• [PROBLEM DETAILS] From the line containing "Screen dimensions: 1638x921" down to the line containing "Given: Open the USDC receive token selector" in the records below, reproduce every line exactly, ends included, and omit all others.

• [MATERIAL FOR THIS TASK]
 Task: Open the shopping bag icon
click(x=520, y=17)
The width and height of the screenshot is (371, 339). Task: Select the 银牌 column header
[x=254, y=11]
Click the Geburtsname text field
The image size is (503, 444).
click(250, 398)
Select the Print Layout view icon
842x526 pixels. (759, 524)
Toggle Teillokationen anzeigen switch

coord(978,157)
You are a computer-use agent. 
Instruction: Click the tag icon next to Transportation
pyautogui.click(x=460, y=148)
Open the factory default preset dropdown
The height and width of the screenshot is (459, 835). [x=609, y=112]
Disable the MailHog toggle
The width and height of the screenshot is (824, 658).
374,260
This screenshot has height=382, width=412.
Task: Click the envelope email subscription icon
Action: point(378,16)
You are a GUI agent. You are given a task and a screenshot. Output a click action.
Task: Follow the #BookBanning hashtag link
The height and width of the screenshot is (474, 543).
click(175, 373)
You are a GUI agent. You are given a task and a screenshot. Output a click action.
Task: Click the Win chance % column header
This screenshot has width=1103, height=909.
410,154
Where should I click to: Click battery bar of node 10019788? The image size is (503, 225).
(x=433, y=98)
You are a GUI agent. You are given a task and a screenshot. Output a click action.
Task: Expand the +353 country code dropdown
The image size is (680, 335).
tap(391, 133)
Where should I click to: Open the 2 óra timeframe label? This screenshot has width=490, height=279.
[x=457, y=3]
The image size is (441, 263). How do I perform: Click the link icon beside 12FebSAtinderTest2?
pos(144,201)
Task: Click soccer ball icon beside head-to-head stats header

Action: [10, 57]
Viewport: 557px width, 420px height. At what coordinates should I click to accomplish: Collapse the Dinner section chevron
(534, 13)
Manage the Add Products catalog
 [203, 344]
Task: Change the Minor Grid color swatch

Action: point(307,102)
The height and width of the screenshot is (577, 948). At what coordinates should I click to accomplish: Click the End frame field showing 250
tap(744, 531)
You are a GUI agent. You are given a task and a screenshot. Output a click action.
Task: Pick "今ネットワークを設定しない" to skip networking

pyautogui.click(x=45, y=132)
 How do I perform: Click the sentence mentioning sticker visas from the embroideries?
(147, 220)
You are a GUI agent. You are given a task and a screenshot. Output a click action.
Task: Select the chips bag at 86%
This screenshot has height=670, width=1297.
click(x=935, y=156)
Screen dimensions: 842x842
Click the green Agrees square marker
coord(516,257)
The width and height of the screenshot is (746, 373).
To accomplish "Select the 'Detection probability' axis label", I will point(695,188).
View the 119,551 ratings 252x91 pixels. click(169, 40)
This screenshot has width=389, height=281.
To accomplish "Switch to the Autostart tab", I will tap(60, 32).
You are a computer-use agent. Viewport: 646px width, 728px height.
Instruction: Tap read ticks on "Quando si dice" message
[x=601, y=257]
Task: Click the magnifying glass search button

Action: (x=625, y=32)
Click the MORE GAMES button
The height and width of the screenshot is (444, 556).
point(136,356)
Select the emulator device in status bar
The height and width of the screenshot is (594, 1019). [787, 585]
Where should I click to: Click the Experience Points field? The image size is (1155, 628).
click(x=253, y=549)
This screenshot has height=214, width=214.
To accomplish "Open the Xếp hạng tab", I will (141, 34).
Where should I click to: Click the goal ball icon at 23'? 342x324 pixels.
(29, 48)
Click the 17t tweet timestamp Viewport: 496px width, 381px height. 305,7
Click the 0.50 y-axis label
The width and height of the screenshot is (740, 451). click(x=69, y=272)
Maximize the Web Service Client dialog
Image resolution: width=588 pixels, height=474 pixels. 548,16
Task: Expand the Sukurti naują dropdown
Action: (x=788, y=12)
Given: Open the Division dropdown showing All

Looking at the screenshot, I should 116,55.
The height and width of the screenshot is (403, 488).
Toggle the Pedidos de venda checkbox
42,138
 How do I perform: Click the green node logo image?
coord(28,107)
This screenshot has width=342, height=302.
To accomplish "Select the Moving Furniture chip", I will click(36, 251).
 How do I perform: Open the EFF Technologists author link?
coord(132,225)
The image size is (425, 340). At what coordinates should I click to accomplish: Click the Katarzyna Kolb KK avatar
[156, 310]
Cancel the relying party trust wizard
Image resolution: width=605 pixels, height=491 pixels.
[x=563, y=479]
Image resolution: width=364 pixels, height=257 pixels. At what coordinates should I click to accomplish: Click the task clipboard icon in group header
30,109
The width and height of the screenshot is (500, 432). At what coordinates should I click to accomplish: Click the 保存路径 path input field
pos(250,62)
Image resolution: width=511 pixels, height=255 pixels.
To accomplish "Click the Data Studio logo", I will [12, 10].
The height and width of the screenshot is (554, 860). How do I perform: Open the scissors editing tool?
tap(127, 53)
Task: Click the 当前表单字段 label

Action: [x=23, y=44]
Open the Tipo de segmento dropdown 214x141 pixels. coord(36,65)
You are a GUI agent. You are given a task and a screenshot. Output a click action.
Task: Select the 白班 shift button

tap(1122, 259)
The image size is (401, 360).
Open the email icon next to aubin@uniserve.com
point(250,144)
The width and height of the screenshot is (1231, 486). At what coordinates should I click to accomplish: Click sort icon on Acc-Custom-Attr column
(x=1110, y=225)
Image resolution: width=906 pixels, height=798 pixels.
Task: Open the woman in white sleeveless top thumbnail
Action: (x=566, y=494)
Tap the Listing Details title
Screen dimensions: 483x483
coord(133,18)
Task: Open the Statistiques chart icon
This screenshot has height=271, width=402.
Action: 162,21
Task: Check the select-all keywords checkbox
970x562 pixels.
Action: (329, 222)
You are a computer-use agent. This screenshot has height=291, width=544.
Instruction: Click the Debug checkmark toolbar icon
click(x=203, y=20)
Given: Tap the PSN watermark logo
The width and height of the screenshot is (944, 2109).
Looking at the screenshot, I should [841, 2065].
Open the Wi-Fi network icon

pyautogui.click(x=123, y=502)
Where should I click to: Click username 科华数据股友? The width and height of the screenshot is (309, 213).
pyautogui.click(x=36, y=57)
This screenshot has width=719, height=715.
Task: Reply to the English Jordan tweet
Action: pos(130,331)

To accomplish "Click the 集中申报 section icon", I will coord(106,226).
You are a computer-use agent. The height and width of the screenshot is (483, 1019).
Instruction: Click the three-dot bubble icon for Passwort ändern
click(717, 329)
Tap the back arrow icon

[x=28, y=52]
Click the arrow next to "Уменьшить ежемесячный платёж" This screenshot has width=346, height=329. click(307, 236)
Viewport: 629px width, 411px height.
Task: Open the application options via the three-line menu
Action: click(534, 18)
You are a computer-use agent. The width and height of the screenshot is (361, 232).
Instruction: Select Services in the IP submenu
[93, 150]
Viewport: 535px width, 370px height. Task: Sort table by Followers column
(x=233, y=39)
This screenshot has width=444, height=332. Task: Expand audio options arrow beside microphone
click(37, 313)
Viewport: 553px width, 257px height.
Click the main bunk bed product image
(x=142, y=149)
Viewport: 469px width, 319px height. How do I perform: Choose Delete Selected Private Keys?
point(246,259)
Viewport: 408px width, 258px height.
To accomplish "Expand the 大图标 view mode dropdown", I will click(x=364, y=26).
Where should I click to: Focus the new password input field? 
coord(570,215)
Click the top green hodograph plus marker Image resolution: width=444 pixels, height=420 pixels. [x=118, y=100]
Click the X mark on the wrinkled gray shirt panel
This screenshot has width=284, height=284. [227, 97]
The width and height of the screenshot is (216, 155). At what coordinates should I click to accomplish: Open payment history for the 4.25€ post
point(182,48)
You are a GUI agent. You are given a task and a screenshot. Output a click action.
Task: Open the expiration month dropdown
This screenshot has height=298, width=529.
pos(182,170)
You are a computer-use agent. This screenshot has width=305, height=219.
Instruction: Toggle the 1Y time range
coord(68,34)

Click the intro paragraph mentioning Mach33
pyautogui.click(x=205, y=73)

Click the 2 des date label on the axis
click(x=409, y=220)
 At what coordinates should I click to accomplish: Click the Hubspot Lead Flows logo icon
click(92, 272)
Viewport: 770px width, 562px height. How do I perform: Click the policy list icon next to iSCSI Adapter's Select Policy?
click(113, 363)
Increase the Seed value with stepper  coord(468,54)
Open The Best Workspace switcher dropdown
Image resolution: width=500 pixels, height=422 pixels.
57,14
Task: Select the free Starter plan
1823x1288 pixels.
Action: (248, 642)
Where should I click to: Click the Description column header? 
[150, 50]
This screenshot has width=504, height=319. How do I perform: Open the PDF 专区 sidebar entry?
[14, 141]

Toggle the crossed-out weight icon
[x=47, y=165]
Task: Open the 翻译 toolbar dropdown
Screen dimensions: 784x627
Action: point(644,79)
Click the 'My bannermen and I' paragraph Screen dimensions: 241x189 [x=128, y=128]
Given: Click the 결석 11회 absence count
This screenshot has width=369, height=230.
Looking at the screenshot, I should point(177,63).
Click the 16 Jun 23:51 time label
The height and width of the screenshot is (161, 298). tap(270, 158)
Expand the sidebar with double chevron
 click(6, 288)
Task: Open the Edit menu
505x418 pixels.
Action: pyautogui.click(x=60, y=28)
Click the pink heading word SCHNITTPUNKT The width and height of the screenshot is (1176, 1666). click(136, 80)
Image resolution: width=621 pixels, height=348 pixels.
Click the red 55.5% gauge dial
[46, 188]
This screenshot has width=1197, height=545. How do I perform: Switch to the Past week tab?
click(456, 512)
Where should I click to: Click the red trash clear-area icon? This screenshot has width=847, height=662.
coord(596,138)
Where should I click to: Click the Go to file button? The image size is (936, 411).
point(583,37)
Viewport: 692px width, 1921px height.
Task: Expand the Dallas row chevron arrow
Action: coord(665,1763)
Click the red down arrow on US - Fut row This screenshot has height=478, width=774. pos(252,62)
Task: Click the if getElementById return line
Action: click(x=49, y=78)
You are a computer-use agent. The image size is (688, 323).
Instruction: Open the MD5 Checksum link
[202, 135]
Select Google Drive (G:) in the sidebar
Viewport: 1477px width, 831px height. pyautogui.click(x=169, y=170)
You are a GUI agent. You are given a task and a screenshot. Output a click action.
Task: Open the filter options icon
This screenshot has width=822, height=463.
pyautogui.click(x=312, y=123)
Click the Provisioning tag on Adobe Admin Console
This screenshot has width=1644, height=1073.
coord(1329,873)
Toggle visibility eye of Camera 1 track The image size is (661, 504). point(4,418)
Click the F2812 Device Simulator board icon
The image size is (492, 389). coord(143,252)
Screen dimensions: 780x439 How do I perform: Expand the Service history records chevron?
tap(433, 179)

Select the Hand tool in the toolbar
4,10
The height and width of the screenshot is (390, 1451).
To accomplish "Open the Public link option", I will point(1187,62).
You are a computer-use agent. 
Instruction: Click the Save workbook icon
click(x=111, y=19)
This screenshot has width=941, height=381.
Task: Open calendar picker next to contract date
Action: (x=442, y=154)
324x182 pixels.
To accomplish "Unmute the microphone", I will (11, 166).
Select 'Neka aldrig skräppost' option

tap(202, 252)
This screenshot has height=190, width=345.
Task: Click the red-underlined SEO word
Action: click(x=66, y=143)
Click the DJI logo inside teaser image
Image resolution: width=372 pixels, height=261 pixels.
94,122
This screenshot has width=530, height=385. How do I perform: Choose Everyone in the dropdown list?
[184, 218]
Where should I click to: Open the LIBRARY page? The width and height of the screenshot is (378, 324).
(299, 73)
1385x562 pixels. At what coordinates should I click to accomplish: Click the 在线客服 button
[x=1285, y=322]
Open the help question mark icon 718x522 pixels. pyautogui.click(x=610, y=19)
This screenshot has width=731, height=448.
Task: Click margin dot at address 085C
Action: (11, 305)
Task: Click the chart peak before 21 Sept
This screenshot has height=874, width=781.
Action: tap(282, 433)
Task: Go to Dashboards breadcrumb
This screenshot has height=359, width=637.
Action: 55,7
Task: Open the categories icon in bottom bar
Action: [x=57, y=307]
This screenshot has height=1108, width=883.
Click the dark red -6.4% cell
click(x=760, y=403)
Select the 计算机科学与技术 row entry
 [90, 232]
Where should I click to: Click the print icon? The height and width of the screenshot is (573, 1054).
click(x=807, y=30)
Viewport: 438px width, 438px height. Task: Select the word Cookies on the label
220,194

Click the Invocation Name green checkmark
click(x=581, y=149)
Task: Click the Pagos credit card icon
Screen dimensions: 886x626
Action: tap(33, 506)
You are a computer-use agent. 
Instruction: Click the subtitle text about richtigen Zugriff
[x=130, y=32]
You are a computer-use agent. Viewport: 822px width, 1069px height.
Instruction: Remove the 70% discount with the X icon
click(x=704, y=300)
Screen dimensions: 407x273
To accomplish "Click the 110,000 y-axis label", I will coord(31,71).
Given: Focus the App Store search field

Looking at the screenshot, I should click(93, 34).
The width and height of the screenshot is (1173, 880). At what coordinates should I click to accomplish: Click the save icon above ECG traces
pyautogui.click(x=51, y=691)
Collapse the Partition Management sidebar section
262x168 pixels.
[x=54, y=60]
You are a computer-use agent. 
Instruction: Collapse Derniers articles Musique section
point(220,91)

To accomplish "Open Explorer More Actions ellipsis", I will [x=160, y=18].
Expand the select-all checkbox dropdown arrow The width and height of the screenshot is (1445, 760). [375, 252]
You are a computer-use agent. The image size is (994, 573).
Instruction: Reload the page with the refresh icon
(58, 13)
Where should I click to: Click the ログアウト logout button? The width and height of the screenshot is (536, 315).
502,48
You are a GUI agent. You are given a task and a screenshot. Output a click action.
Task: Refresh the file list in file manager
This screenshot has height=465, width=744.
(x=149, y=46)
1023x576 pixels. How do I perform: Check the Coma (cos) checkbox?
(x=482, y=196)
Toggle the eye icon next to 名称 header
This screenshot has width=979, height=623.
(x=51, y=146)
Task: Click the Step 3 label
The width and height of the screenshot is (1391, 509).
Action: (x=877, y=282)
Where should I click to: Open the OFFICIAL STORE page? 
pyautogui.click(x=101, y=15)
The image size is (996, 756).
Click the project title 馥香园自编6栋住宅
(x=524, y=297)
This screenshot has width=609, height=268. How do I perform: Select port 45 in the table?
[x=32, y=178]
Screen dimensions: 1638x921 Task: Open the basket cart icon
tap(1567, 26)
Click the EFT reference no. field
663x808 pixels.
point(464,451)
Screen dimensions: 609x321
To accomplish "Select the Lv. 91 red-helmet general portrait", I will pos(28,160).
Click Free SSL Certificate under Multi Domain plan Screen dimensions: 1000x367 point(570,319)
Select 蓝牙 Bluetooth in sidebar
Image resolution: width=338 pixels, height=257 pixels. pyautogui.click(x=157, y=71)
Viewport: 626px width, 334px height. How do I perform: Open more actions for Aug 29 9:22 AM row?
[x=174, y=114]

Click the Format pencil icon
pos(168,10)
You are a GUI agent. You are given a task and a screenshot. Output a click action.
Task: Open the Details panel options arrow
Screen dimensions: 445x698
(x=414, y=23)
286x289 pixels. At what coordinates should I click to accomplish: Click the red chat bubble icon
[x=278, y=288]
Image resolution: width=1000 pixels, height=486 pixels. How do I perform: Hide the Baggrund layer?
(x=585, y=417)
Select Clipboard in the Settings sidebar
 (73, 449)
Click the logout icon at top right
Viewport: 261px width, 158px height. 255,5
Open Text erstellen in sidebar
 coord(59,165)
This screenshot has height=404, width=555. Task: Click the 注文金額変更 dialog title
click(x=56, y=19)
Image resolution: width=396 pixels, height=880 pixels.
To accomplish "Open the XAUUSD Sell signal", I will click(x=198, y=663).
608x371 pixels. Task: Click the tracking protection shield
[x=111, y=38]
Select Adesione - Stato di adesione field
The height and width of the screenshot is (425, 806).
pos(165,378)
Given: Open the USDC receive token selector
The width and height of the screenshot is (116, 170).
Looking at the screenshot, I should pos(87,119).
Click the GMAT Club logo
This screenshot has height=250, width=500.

• [SOLUTION BELOW]
Screen dimensions: 1638x921 Task: Open the basket cart icon
tap(1567, 26)
Click the EFT reference no. field
663x808 pixels.
point(464,451)
Screen dimensions: 609x321
To accomplish "Select the Lv. 91 red-helmet general portrait", I will pos(28,160).
Click Free SSL Certificate under Multi Domain plan Screen dimensions: 1000x367 point(570,319)
Select 蓝牙 Bluetooth in sidebar
Image resolution: width=338 pixels, height=257 pixels. pyautogui.click(x=157, y=71)
Viewport: 626px width, 334px height. How do I perform: Open more actions for Aug 29 9:22 AM row?
[x=174, y=114]

Click the Format pencil icon
pos(168,10)
You are a GUI agent. You are given a task and a screenshot. Output a click action.
Task: Open the Details panel options arrow
Screen dimensions: 445x698
(x=414, y=23)
286x289 pixels. At what coordinates should I click to accomplish: Click the red chat bubble icon
[x=278, y=288]
Image resolution: width=1000 pixels, height=486 pixels. How do I perform: Hide the Baggrund layer?
(x=585, y=417)
Select Clipboard in the Settings sidebar
 (73, 449)
Click the logout icon at top right
Viewport: 261px width, 158px height. 255,5
Open Text erstellen in sidebar
 coord(59,165)
This screenshot has height=404, width=555. Task: Click the 注文金額変更 dialog title
click(x=56, y=19)
Image resolution: width=396 pixels, height=880 pixels.
To accomplish "Open the XAUUSD Sell signal", I will click(x=198, y=663).
608x371 pixels. Task: Click the tracking protection shield
[x=111, y=38]
Select Adesione - Stato di adesione field
The height and width of the screenshot is (425, 806).
pos(165,378)
Given: Open the USDC receive token selector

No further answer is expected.